The dual goalie extensions - somewhat eyebrow raising as many expected a full-on passing of the torch from Anderson to Lehner sooner than later - ensures the club retains a talented duo in net at no more than $6.45 million combined through 2017. Potential starter controversy aside, that's great value by any measure.
Two important pieces of business that weren't resolved are contract extensions for both Bobby Ryan and Marc Methot. A failure to get the pair re-signed prior to training camp could cast a shade of distraction over the team until the respective situations are resolved.
Ottawa did add veteran experience in the form of David Legwand, who signed a two-year deal with the team. The 33-year-old is expected to center the second line as Kyle Turris moves up into Spezza's old spot in the lineup.
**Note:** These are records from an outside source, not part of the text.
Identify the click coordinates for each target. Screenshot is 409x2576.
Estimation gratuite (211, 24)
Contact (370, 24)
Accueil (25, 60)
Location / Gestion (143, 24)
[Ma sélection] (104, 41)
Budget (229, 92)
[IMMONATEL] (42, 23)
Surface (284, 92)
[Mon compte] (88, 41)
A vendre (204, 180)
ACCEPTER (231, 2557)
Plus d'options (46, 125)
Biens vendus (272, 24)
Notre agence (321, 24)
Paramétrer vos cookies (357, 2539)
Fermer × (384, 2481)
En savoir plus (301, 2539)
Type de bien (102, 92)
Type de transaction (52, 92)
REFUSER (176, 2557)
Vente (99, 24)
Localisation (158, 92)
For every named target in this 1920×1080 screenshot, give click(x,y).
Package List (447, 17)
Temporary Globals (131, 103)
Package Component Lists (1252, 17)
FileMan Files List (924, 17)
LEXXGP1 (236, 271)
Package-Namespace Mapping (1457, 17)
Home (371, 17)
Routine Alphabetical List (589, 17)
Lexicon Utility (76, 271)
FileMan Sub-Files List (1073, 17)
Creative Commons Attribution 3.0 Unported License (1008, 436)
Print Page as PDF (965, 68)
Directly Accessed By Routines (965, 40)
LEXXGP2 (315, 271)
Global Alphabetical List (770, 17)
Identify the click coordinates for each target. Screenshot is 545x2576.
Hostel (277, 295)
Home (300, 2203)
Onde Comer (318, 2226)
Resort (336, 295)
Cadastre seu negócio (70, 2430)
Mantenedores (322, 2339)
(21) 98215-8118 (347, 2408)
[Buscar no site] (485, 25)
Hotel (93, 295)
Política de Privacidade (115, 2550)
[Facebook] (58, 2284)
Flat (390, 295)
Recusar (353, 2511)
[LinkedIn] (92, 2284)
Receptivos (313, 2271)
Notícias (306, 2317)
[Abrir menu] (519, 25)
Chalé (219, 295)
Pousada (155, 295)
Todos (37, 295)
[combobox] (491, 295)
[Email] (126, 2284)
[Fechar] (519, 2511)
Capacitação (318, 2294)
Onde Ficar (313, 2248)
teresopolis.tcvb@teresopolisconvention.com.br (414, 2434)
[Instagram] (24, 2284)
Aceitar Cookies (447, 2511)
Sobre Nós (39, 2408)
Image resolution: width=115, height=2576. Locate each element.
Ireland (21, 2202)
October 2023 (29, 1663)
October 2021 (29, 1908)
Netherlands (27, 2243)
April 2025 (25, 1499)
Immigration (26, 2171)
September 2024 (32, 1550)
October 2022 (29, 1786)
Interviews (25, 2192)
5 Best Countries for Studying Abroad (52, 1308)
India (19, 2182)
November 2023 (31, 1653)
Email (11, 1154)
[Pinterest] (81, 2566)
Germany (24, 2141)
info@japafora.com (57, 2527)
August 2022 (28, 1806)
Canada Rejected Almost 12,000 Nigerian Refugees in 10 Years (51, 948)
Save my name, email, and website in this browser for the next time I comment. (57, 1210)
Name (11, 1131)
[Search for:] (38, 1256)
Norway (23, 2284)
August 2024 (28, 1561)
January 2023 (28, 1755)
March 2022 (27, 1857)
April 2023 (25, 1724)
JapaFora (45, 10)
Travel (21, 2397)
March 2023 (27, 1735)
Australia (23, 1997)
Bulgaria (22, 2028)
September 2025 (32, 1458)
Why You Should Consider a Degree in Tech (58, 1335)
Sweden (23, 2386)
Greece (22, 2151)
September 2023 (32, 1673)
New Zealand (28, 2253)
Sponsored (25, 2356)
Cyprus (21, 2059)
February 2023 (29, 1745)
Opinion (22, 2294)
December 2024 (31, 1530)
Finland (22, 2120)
On a sad note, general manager Bryan Murray was diagnosed with cancer in early July; assistant general managers Pierre Dorion and Randy Lee are handling the GM duties in Murray's periodic absences, and everyone in the hockey world certainly wishes him well.
F David Legwand
F Alex Chiasson
F Jason Spezza
The loss of a player of Spezza's status cannot be understated, and Ottawa will be in tough to replace the point-per-game production he brought to the table over the past decade.
Head coach Paul MacLean - who may find himself on the hot seat if the team gets off to a slow start - will rely heavily on all-world defenseman Erik Karlsson and the trio of Turris, MacArthur and Ryan to keep the offense rolling, while Anderson and Lehner will need to be at the top of their games in order to help the club hang with the league's upper echelon.
With the Boston Bruins, Tampa Bay Lightning, Montreal Canadiens and Detroit Red Wings all appearing to be in line to repeat as the Atlantic Division's playoff representatives, the Senators could find themselves fighting just to stay above the likes of the Buffalo Sabres, Florida Panther and Toronto Maple Leafs on the basement stairwell.